> [Study material]
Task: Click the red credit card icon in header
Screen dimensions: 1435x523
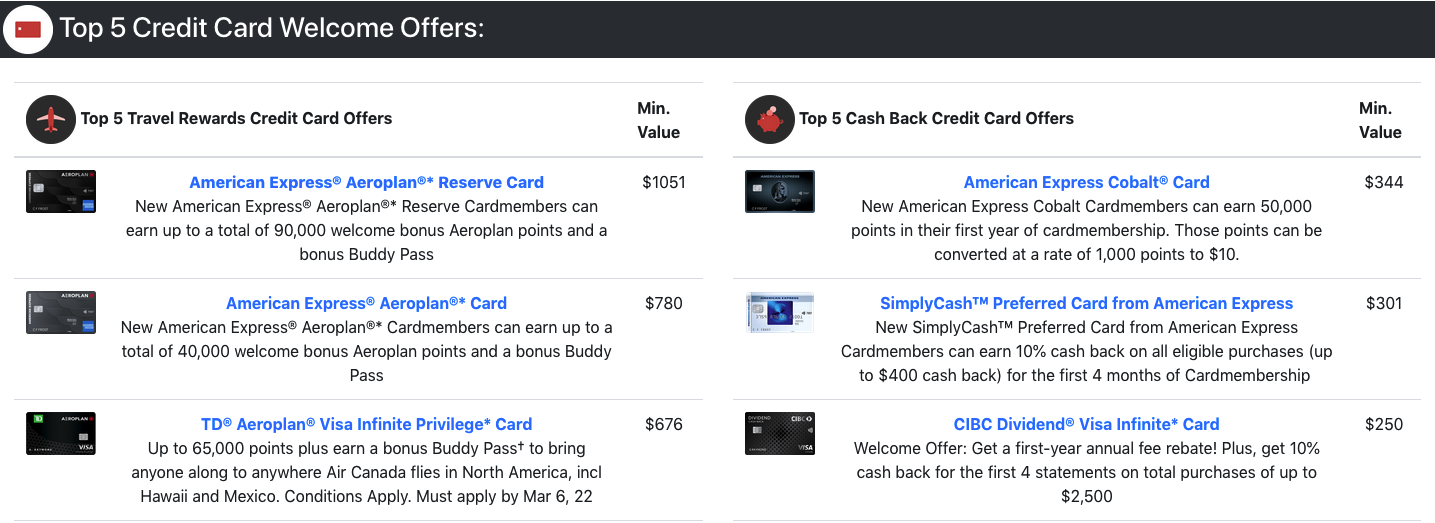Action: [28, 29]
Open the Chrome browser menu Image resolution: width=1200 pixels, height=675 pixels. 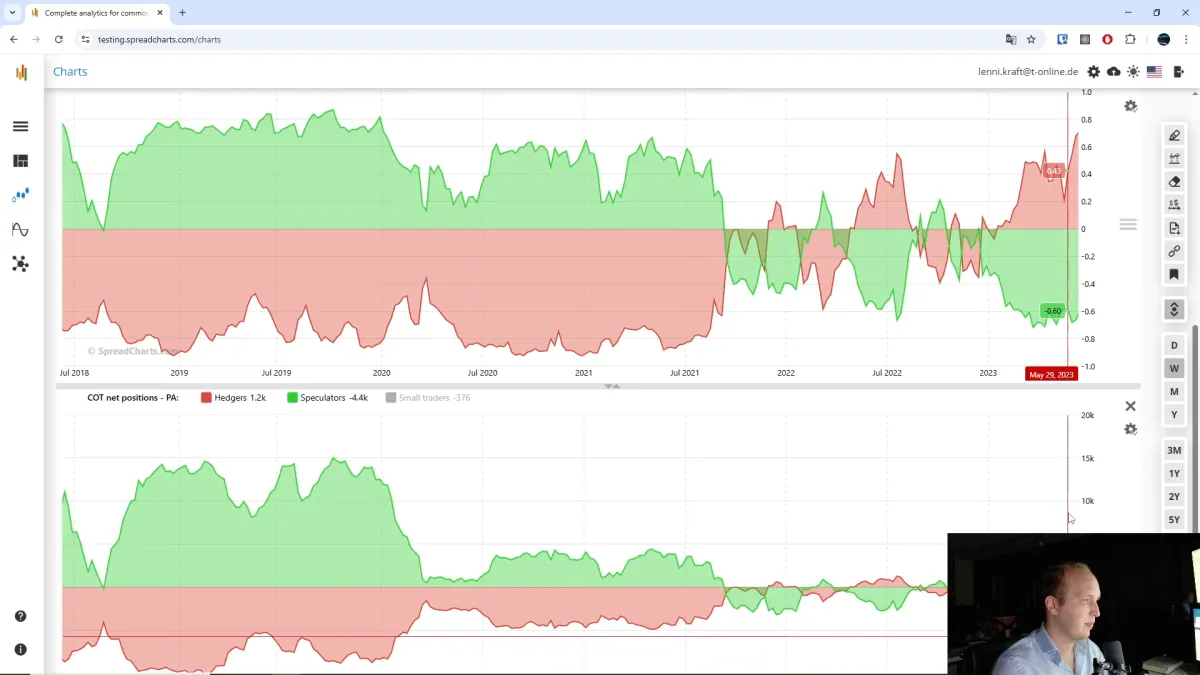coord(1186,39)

==

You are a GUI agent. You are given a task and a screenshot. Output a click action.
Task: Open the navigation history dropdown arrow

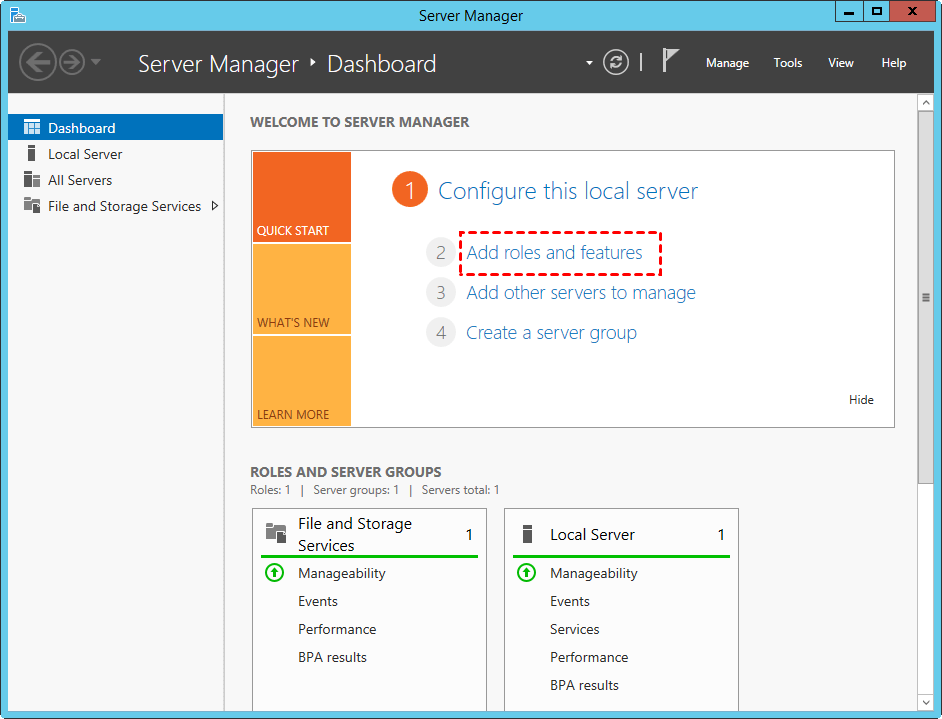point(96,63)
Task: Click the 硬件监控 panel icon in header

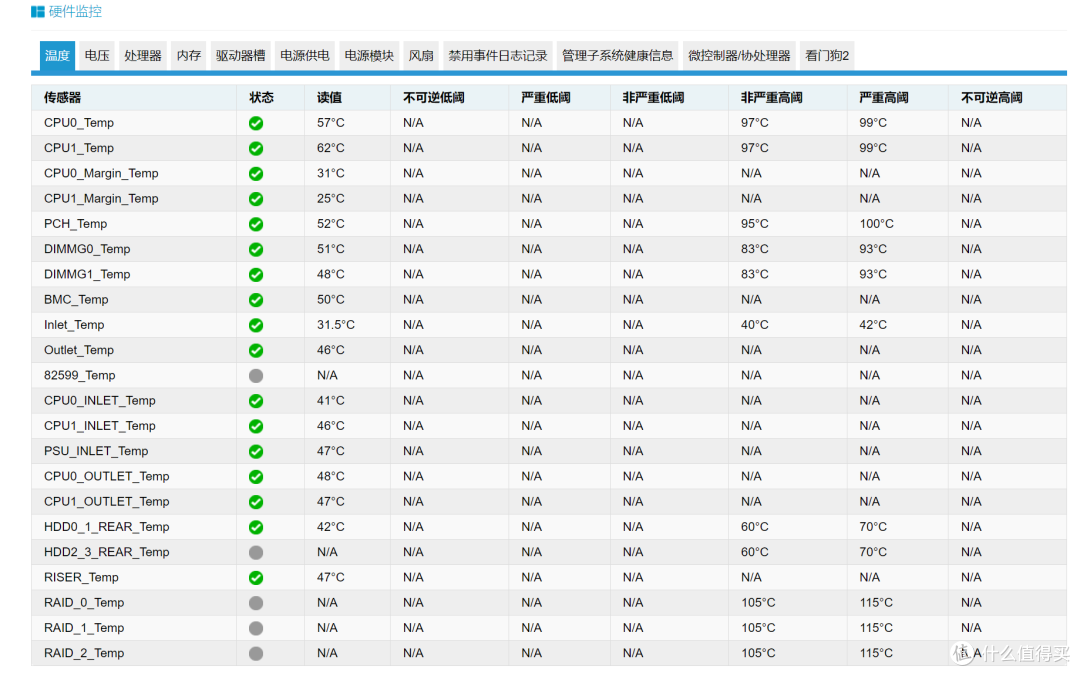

> [Assignment] Working from the entries above, reproduce exactly and only the lines beginning with the line that has "You are a GUI" and ending with the line that has "Task: Click the 硬件监控 panel icon in header"; omit all pictures.

> [Finished task]
You are a GUI agent. You are given a task and a screenshot. Output a click action.
Task: Open the navigation history dropdown arrow

point(96,63)
Task: Click the 硬件监控 panel icon in header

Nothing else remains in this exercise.